努努也沒有再說話,他顯然有些怕卡爾薩斯,但是聽到卡爾薩斯竟然像是在說起他們雪人族的掌故,他一下子豎起了耳朵,捨不得轉身了。畢竟兩百年前的事情,恐怕族長也不知道吧。
“兩百年前的東弗雷爾卓德正處於符文風暴最強烈的時候,終日暴雪連天,生物根本無法生存,雪人族在向東行走了兩天之後,就損失了接近四分之一的族人。一部分的雪人選擇了原路返回,寧願接受刀劍也不要死於冰雪,而更多的雪人則是繼續向前。”卡爾薩斯繼續旁若無人地講着看似風馬牛不相及的故事,他也停住了腳步,帶着厚重手套的乾枯手掌開始有節奏地撫摸起手裡的冒險日誌,“但是命運之神始終沒有眷顧它們,直到第七天,它們的數量已經只剩下最初的不到四分之一,而路似乎已經到了盡頭。”
不得不說的是,卡爾薩斯講故事的水準有所上升,努努聽的呼吸都有些急促了就是最好的證明。
“它們沒死對吧,對吧?”儘管努努直到最後那些雪人還是活了下來,否則就不會有現在的雪人族,但是他還是不自覺地問出了口,甚至都已經不再顧忌卡爾薩斯的可怕。

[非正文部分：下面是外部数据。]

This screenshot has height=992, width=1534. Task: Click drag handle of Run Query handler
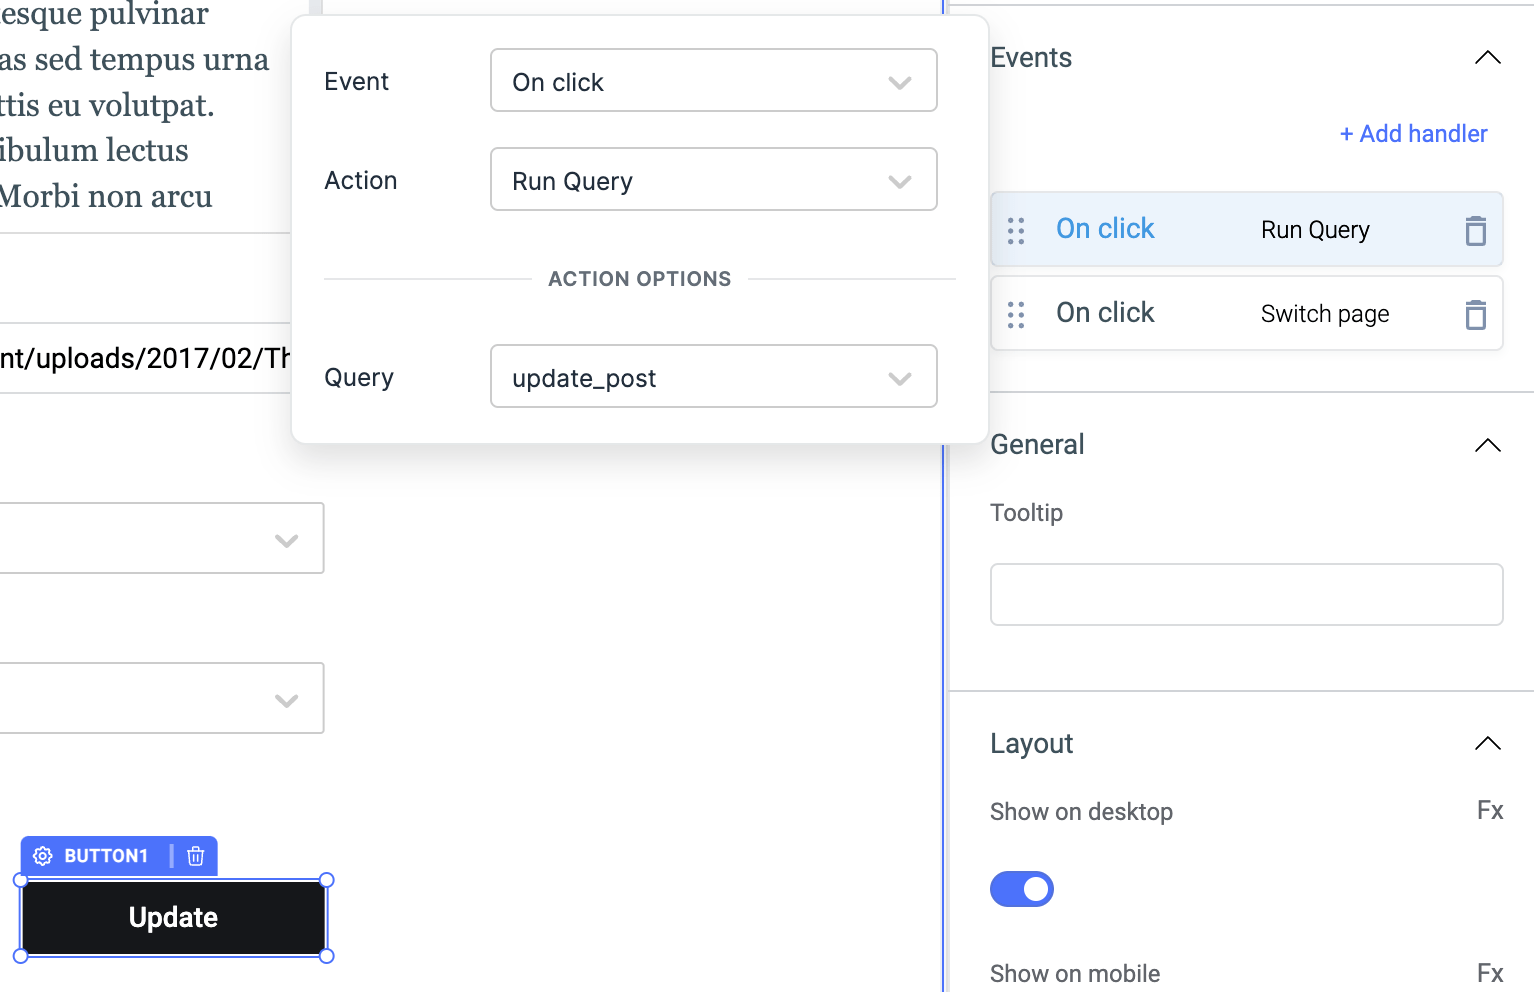point(1016,231)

“就在第七天的黑夜快要降臨,所有的雪人的生命都要被吞沒在黑暗裡的時候。”卡爾薩斯根本就沒有理會努努,繼續有條不紊地吊着胃口,“有天藍色的光華在天的盡頭刺破了整個世界,雪人們順着那光華一路走,找到了一處溫暖的山坳,活了下來。”
“那就是神的指引啊,我聽族裡的老人說起過。”努努聽到這裡整個人都顫抖了起來,似乎在那一刻,他也見證了那一段已經過去的苦難的黑歷史。

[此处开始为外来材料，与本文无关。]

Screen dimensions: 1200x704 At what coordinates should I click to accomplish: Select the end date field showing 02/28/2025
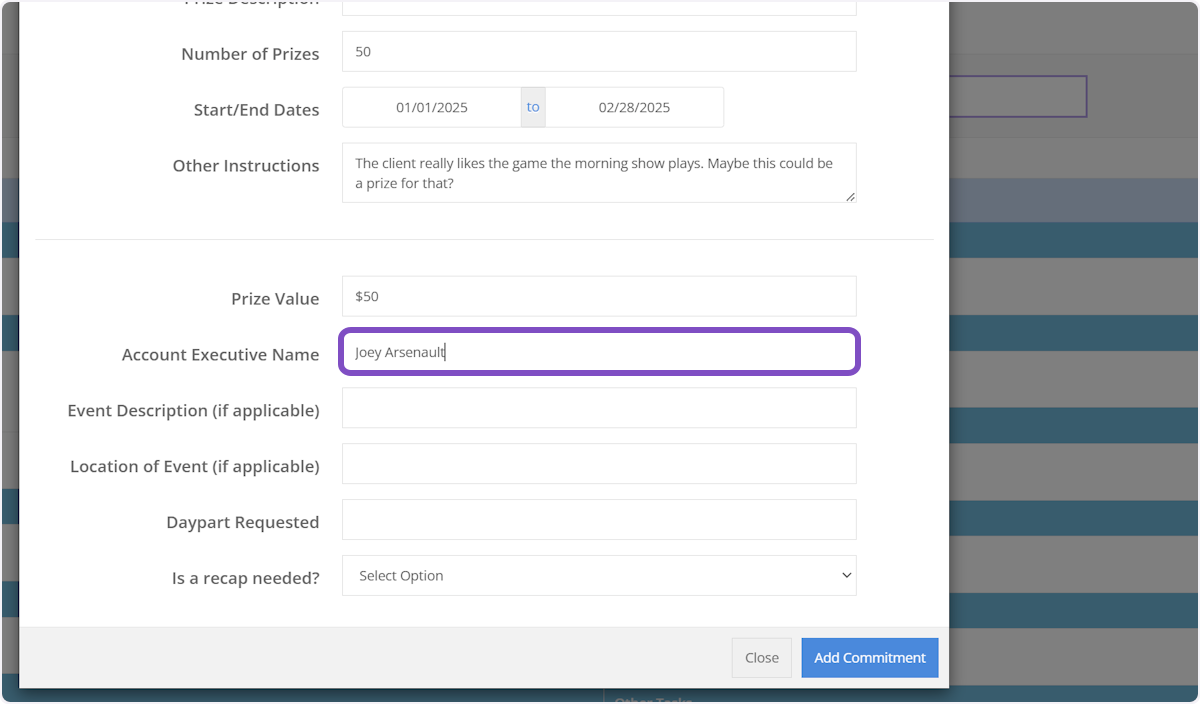tap(634, 108)

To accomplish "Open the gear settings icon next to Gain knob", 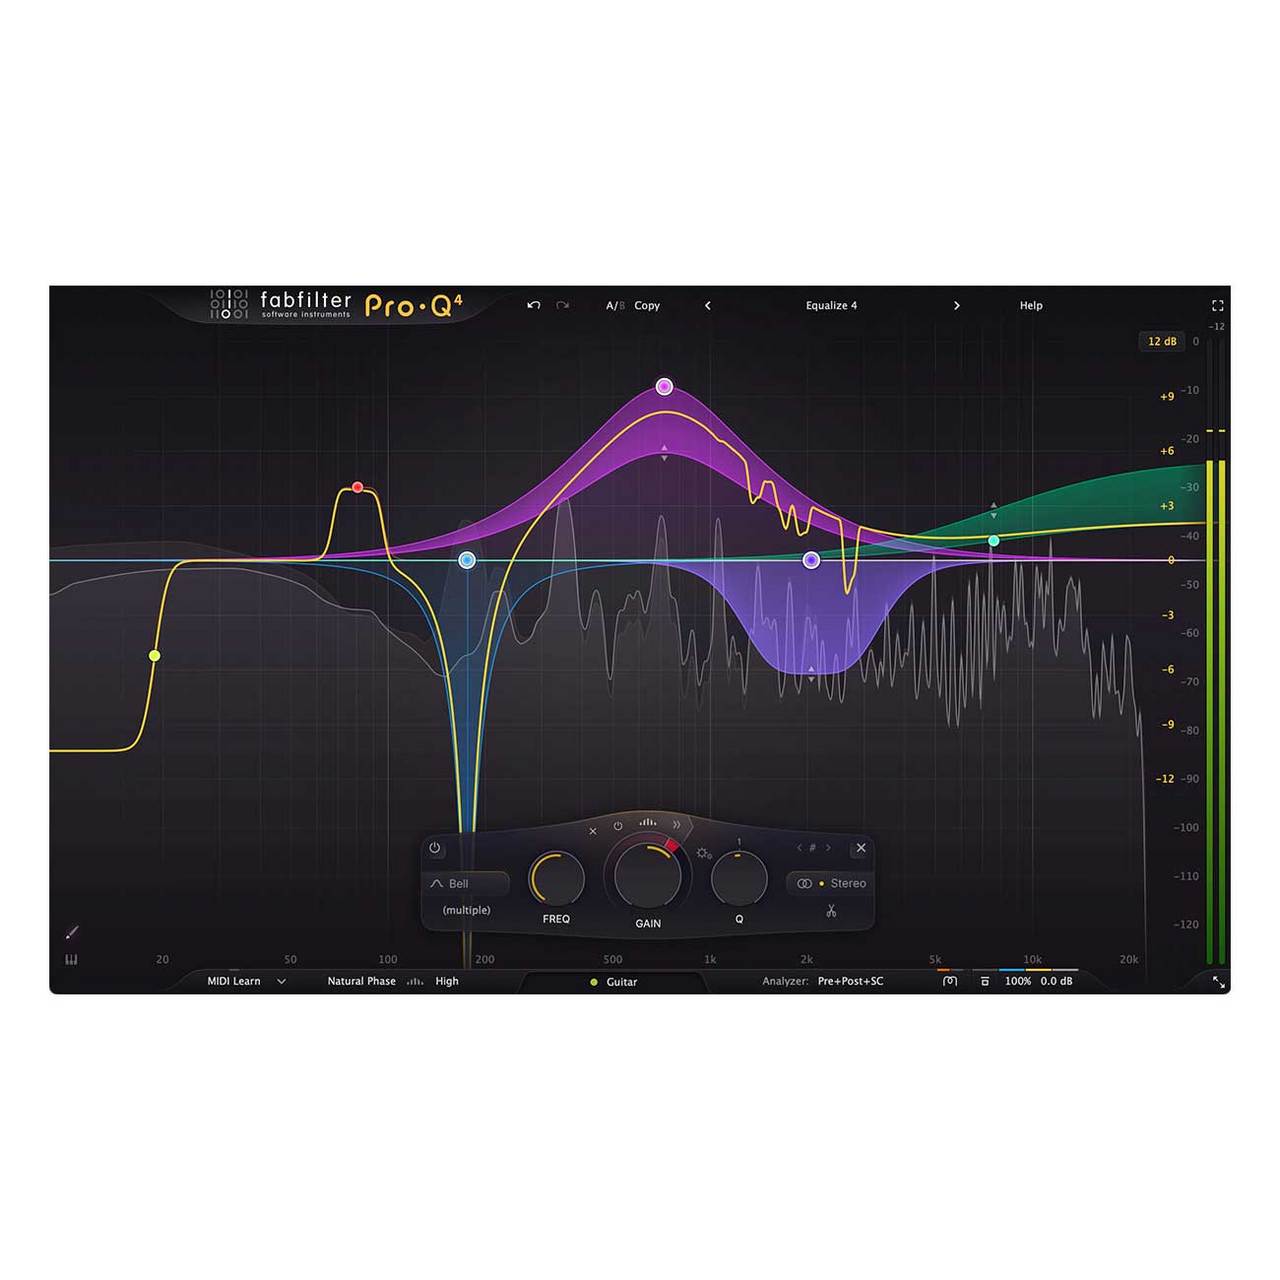I will (704, 854).
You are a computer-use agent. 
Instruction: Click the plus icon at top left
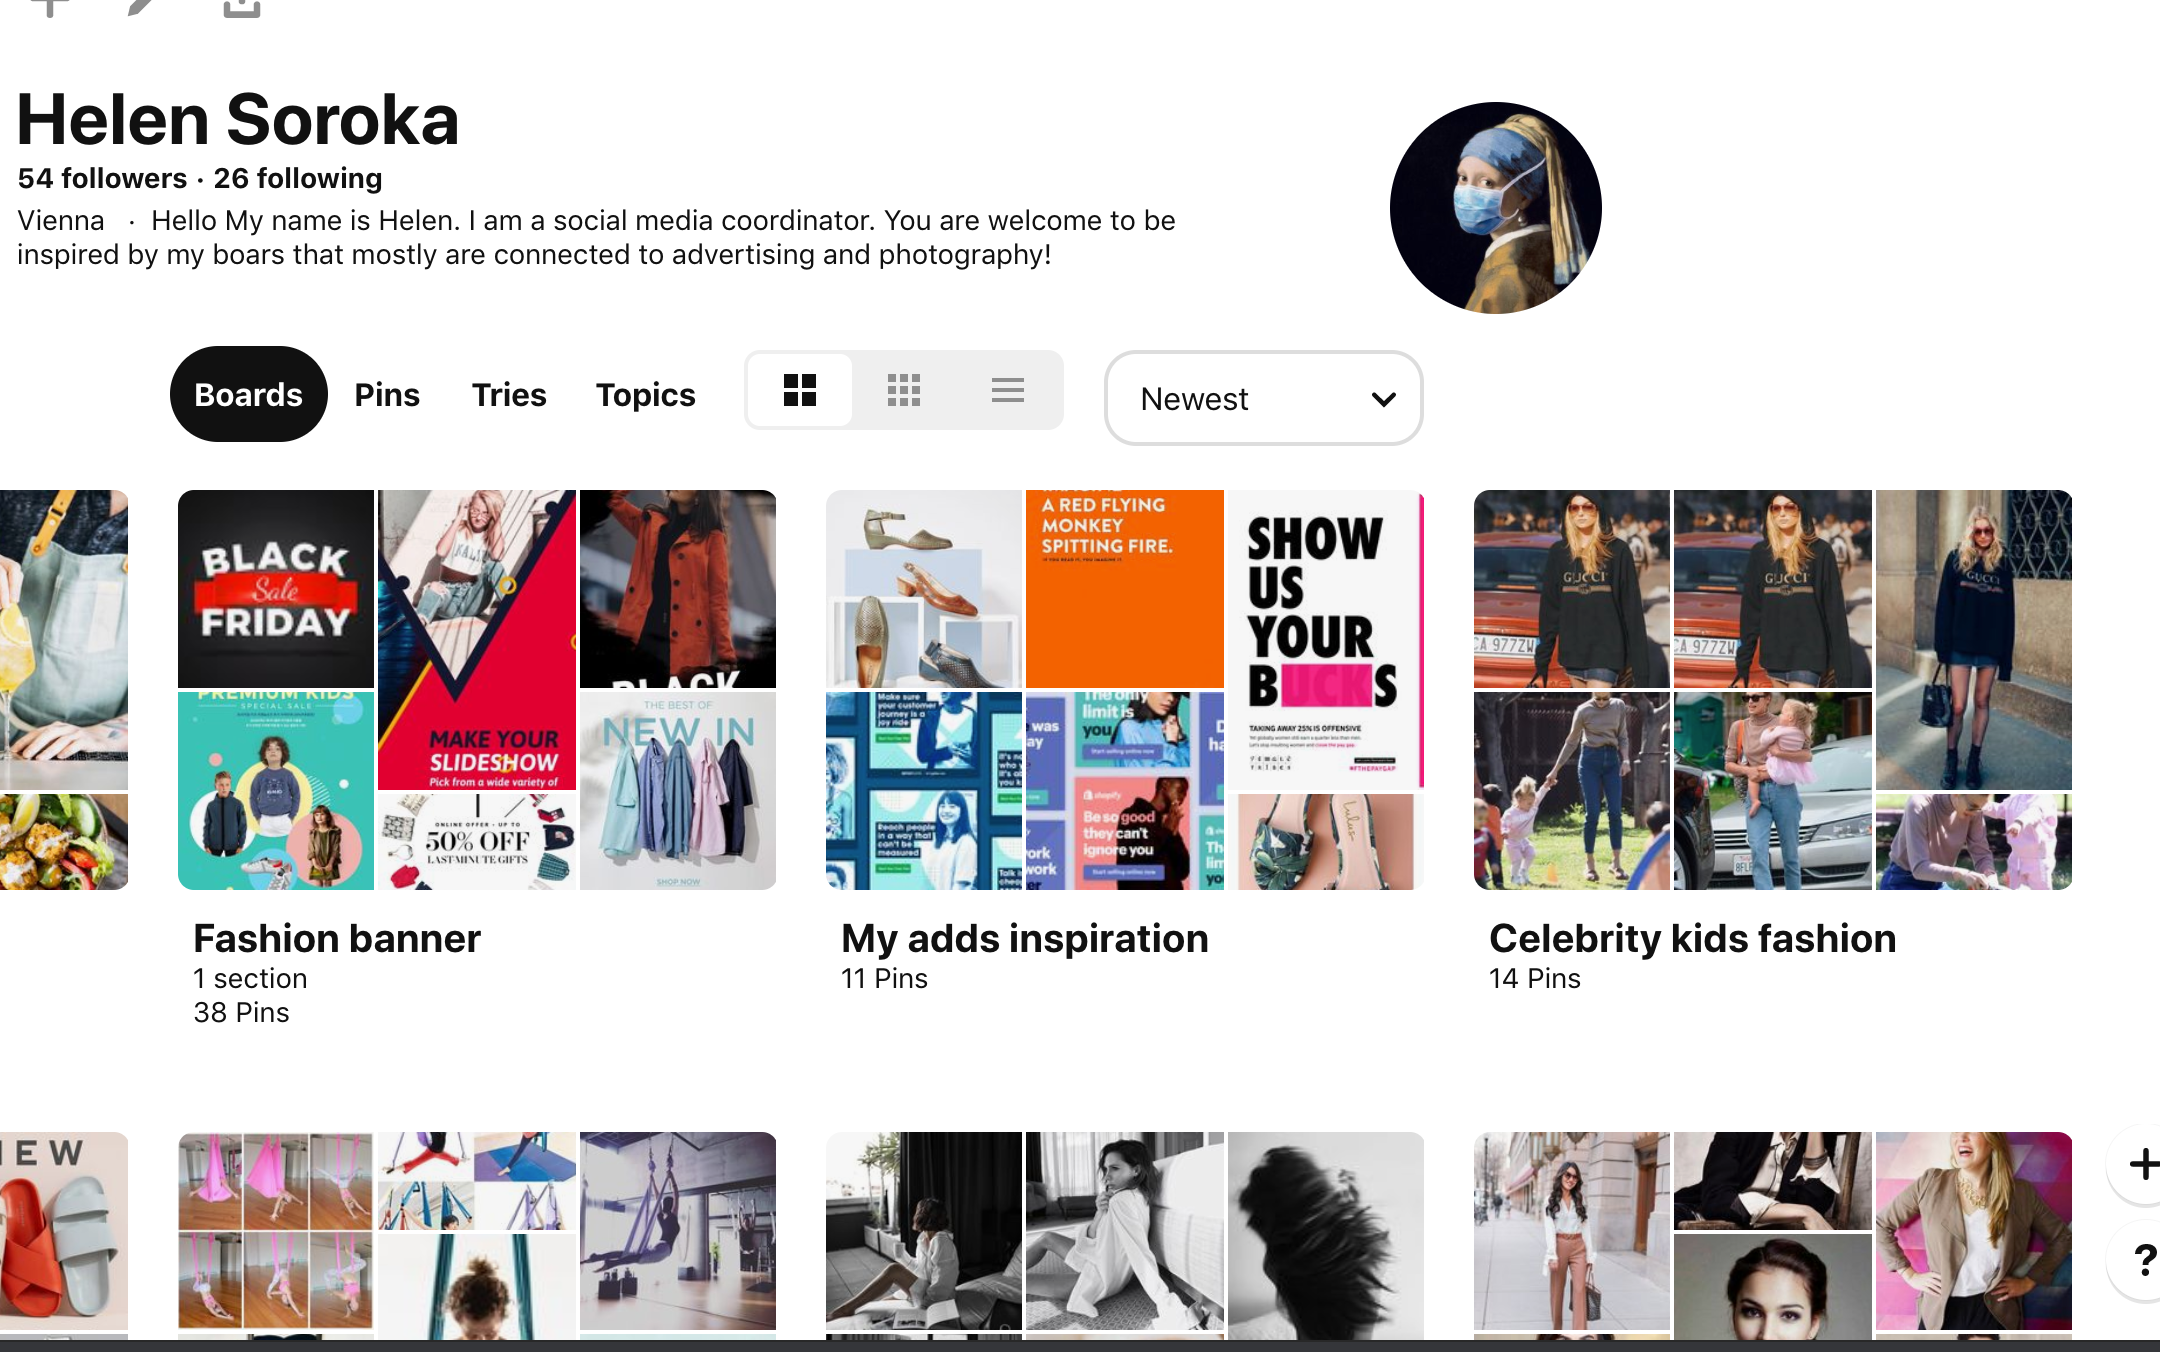click(x=50, y=6)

“雪人們將那光奉爲神,並開始尋找神的蹤跡。”卡爾薩斯將手伸到了粗糙乾燥的巖壁上,“它們用十年的時間挖出了這個山洞,找到了神居住的山,用百多年的時間挖出了一條路,見到了神。”
“那是一條,堆滿了無數雪人族屍骨的道路,每一寸土地,都有着它們的血肉。”卡爾薩斯的故事進入收尾,他用詠歎調般的語氣說出了註腳,“據說,你現在去摸那些冰雪的臺階,還有狂熱的餘溫。”他明明是說着溫暖這個詞,卻沒來由的陰氣沖天。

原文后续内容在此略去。